EARTHTONE9 – In Resonance Nexus

Vor wenigen Monaten ist ein neues Album von EARTHTONE9 angekündigt worden. Fans der britischen Gruppe sind seither aufgeregt und erwartungsfroh. In Post-Metal-Kreisen genießt die sechsköpfige Formation Kult-Status. Dass die frühen, wegweisenden Veröffentlichungen mehr als zwei Dekaden zurückliegen und die Band sich zwischen 2002 und 2013 aufgelöst hatte, spielt dabei keine Rolle. Die Aktivitäten seit der Reunion sind ebenfalls übersichtlich. Seit dem Erscheinen der Comeback-Platte „IV“ sind mehr als zehn Jahre ins Land gezogen, in denen EARTHTONE9 zwar einige Kurz-Touren und Festivals gespielt haben, sich aber weiterhin rar gemacht haben. Mit einem fünften Longplayer war deshalb nicht unbedingt zu rechnen. Frontmann Karl Middleton & Co. haben dem Vernehmen nach stolze 40 Songs geschrieben. Die besten zehn sind für „In Resonance Nexus“ ausgewählt worden. Lewis Johns, der sich mit Arbeiten für andere Grenzgänger wie Svalbard, Ithaca, Rolo Tomassi und Employed To Serve einen guten Ruf verdient hat, verantwortet die Produktion.
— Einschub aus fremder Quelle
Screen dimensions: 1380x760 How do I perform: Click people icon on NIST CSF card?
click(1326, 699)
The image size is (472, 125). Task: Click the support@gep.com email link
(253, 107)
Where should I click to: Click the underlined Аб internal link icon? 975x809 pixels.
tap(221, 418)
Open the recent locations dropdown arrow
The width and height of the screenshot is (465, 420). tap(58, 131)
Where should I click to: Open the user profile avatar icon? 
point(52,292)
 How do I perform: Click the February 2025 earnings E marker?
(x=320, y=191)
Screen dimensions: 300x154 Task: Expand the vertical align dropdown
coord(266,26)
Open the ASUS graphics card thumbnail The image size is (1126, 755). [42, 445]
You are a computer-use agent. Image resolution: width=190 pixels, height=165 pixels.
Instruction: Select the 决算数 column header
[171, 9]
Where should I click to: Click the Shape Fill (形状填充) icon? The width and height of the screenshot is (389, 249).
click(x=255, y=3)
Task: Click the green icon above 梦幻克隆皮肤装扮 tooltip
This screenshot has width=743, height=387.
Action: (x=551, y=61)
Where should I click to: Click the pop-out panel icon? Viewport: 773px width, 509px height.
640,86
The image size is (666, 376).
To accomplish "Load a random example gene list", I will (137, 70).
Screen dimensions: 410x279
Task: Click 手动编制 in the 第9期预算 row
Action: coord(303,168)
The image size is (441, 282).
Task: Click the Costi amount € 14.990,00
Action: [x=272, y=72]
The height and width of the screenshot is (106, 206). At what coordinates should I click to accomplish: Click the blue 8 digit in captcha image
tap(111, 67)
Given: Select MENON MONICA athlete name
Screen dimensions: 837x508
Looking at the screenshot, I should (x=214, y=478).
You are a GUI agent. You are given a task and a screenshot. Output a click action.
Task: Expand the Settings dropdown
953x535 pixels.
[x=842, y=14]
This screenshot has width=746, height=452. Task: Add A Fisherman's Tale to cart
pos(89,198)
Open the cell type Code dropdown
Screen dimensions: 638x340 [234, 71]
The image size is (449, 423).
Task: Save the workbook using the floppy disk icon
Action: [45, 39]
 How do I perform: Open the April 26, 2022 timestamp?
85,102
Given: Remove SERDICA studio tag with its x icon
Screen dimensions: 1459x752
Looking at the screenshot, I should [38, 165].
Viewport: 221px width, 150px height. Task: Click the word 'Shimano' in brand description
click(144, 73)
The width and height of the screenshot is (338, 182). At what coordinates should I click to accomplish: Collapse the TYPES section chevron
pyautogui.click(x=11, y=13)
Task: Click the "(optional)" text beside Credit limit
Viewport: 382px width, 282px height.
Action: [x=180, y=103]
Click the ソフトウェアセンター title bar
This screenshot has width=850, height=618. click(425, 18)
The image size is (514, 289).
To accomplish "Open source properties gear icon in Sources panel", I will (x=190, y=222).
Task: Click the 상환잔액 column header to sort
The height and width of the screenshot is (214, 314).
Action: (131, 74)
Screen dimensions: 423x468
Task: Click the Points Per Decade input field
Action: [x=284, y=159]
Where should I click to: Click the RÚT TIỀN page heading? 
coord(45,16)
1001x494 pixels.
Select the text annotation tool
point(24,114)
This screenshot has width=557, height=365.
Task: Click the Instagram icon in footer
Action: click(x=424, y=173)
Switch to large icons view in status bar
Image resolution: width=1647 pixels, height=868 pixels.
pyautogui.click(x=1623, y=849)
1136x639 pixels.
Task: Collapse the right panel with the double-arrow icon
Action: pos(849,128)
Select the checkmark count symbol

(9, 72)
Im Feld vorwärts gerichteter, fordernder Platten zwischen Rock, Core und Metal kennt er sich aus. Dass EARTHTONE9 richtig Bock haben und mit viel Leidenschaft zugange sind, hört man ebenfalls. Kontraste zwischen derben Heavy-Brechern und emotional abholenden Melodiebögen und Gesängen bleiben das Steckenpferd der Briten. „In Resonance Nexus“ punktet mit seinem ausgeprägten Abwechslungswert sowie einer Wall-of-Sound, die Bauch und Kopf gleichermaßen anspricht. Im heutigen Wettbewerbsumfeld mutet das Spiel des Sextetts weniger progressiv und einzigartig als in den frühen Tagen an. Die Qualität von Songwriting und handwerklicher Umsetzung lassen aber nichts zu wünschen übrig und bestätigen die Relevanz und Ausnahmestellung, die EARTHTONE9 zugesprochen werden.